Well, since 99.99% of scentists use those Linnean groupings at time, you can say they are not “official” all you want. But then, what official group made dinosaurs into birds? OK, then go ahead and give me one real scientist that agrees that Theropods are a Infraclass. Just one Cite from Google Scholar, that is all I ask. I have given you several hundred scientists that agree with me. I mean what are you doing- raising the “Humpty Dumpty” defence= “a word means anything I say it does”.? :rolleyes: Get real.
It is fact, I have gave you numerous cites for it. Be silly all you want, you know you’re wrong here.
No, so far you have not pointed out a single error. You have repeated over and over and over that I have made errors, but you refuse to cite one example.
You say “voluminous” I say “slim”- so if we are just going by Official bodies, which Official body has ruled it is “voluminous”? Come on now, dude, if all the "error " you can find is a difference in degree, just roll over now. If I am that wrong you should have been able to smother me with facts and cites by now. I note not a single cite.
Again I request you stop with the Ad Hominen attacks, the general nonsense and the hijack. It isn’t becoming of you. Stick with the thread and the question at hand please.
Just as a point of fact, between 1973 and 2001, at least 90 papers have been published supporting the bird-to-dinosaur link, by at least 65 different authors. For the basal archosaur-to-bird link, there have been 33 papers published in the same time period, by at least 20 authors. So, either way you look at it, there’s about a 3:1 consensus among scientists that birds are dinosaurs, not counting anything published within the last 6 years. I would guess that, if anything, the ratio has increased since 2001.
I have conceded that “birds is dinos” is the current Scientific generally accepted Theory. In fact I have conceded this several times,and I listed the basal archosaur-to-bird link as “hotly disputed”. (Which is not quite the same as “totally disproved”, of course)
Still it’s hardly on the level of the Earth revolves around the Sun, is it? And there’s new and exciting fossils being dug every day. Who knows? Want my WAG? It will turn out more to be along the general lines of “dinos is birds” than “birds is dinos” with Ornithischia and Saurischia being (extinct) Orders within Aves. Not exactly mind you, but something along those lines.
And, although I will cheerfully concede your 3:1 ratio, there’s a 561:0 ratio in cites between “suborder Theropoda” and “Order Saurischia” compared to “Infraclass Theropoda”!
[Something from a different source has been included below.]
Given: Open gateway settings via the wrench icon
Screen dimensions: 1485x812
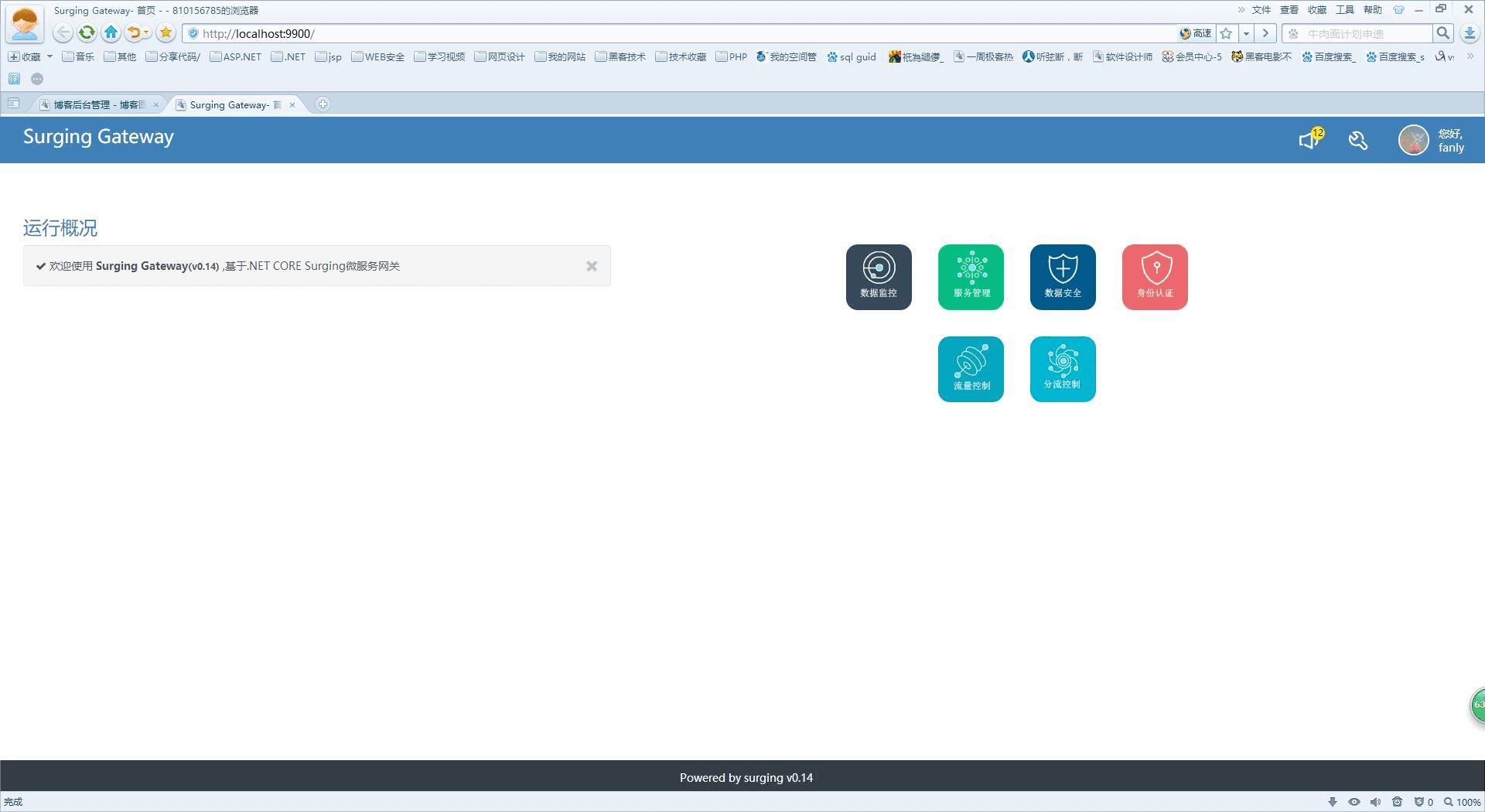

I agree, however, that the Linnean Rankings aren’t always useful. Cladistics can be a better tool, especially when questions like this come up.
Irrelevant to my point.
Again, completely irrelevant to my point.
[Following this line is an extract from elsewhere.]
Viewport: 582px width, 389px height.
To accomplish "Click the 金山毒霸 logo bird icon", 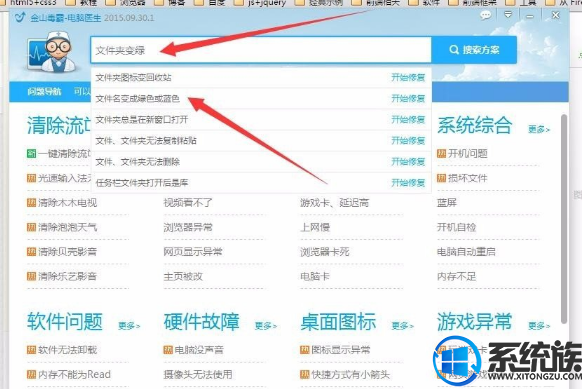I will pyautogui.click(x=20, y=17).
Your cites are irrelevant to my point.
You have repeated over and over you have not made errors. I have pointed them out and explained them in posts 20, 24, 26, 31, and 38.
I refer you to **Darwin’s Finch’s ** post. I would also note that your own Wikipedia cite refers to birds as members of the Theropoda.
I haven’t made any ad hominem attacks. As I said before, you can stop the hijack yourself by stopping posting on the subject. Most of what you have posted is in fact nonsense, and I am certainly not going to refrain from addressing it.
Yeah I know. Note he is being taken somewhat seriously, even though with great doubt. But if some very interesting fossils (like those currently being found in China) are found he may yet turn out to be right. Anyway, I like it. Never bought the "huge lumbering lizard’ thing but hated the whole “dinosaurs flying south for the winter” :rolleyes: meme, and this would get rid of them both. Oh well. But thanks for that first cite, an interesting read.
**
Colibri**-- Are you done yet? Can we get back to discussing the point here? Do you have anything to add?
As I’ve already said, as long as you refrain from posting erroneous information, I won’t have need to correct it.